Everything before the line containing "Best Choice 7.5" stays out; print that line and all lines below it through the last, exactly.

**Provided data**
--

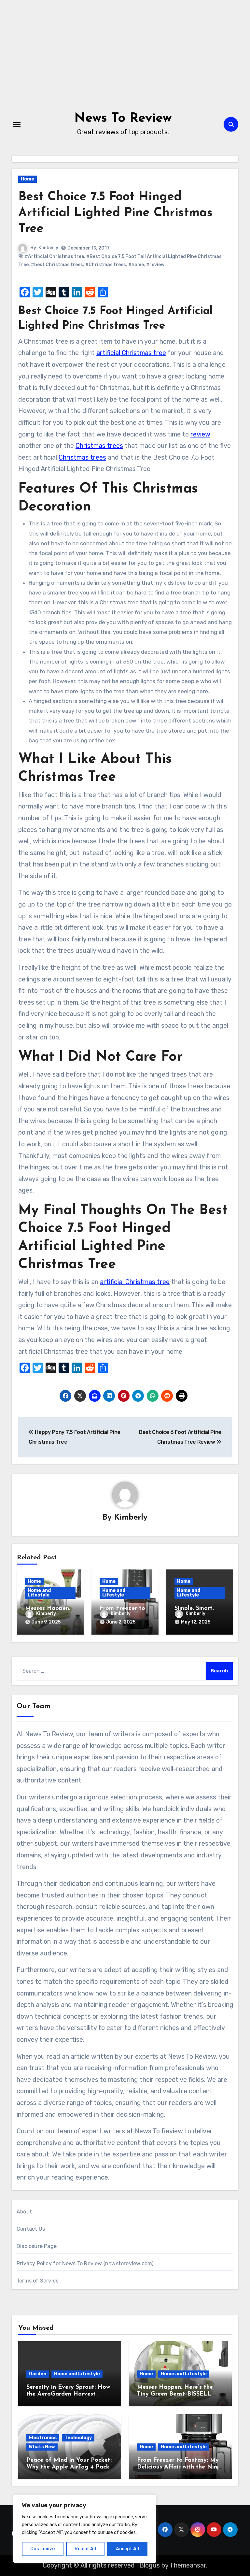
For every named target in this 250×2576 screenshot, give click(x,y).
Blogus (149, 2565)
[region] (84, 2529)
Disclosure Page (37, 2246)
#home (136, 264)
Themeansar (188, 2565)
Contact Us (31, 2229)
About (24, 2212)
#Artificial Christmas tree (54, 256)
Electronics (43, 2437)
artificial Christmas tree (131, 353)
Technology (78, 2437)
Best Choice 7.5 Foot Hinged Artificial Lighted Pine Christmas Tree (115, 213)
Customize (42, 2549)
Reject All (85, 2549)
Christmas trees (99, 446)
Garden (37, 2374)
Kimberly (48, 247)
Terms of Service (38, 2281)
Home (27, 179)
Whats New (42, 2447)
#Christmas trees (105, 264)
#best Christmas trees (57, 264)
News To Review (123, 118)
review (200, 434)
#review (155, 264)
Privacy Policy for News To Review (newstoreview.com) (85, 2263)
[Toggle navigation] (17, 124)
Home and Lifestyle (39, 1593)
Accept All (127, 2549)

--

**Result for this task**
Best Choice 7.5 Foot Hinged Artificial Lighted Pine Christmas Tree (115, 213)
Customize (42, 2549)
Reject All (85, 2549)
Christmas trees (99, 446)
Garden (37, 2374)
Kimberly (48, 247)
Terms of Service (38, 2281)
Home (27, 179)
Whats New (42, 2447)
#Christmas trees (105, 264)
#best Christmas trees (57, 264)
News To Review (123, 118)
review (200, 434)
#review (155, 264)
Privacy Policy for News To Review (newstoreview.com) (85, 2263)
[Toggle navigation] (17, 124)
Home and Lifestyle (39, 1593)
Accept All (127, 2549)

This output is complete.